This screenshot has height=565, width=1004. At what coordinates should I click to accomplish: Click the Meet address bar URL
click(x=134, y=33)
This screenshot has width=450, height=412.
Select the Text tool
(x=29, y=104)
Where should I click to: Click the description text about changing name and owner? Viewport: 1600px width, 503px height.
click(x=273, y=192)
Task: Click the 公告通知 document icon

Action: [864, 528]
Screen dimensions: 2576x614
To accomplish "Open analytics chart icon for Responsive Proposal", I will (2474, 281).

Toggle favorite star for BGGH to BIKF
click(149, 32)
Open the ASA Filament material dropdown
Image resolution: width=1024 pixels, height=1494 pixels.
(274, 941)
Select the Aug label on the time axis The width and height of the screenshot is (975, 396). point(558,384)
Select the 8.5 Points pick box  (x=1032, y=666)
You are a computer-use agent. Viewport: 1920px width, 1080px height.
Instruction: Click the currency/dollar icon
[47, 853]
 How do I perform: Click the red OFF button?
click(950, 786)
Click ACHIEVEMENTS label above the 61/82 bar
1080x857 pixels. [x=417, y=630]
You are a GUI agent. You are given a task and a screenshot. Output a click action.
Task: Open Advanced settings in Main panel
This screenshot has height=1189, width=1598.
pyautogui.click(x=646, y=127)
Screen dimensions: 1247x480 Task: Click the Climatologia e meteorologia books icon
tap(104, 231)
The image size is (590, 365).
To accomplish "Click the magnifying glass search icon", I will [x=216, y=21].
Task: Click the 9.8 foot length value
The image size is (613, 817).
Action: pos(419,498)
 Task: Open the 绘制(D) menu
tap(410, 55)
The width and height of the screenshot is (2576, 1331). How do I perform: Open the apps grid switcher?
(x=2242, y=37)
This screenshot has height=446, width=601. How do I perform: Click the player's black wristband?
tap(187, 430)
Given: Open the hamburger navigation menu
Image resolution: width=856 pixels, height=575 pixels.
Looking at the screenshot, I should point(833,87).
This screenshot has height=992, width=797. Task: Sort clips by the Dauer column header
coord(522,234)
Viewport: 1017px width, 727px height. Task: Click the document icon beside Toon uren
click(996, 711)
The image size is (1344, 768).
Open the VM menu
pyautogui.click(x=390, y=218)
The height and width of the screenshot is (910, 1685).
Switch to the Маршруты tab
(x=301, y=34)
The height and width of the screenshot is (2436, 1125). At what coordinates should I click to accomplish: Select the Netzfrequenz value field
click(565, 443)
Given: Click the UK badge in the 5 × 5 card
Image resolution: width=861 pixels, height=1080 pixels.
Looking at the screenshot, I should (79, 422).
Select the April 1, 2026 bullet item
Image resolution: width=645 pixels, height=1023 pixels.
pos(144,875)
----
▶ [Task prompt] An exact copy of the lines above, from the one containing "Click ACHIEVEMENTS label above the 61/82 bar" down to the one containing "Task: Open Advanced settings in Main panel" and including both, is the whole answer; retype it and nothing else.

▶ [Answer]
Click ACHIEVEMENTS label above the 61/82 bar
1080x857 pixels. [x=417, y=630]
You are a GUI agent. You are given a task and a screenshot. Output a click action.
Task: Open Advanced settings in Main panel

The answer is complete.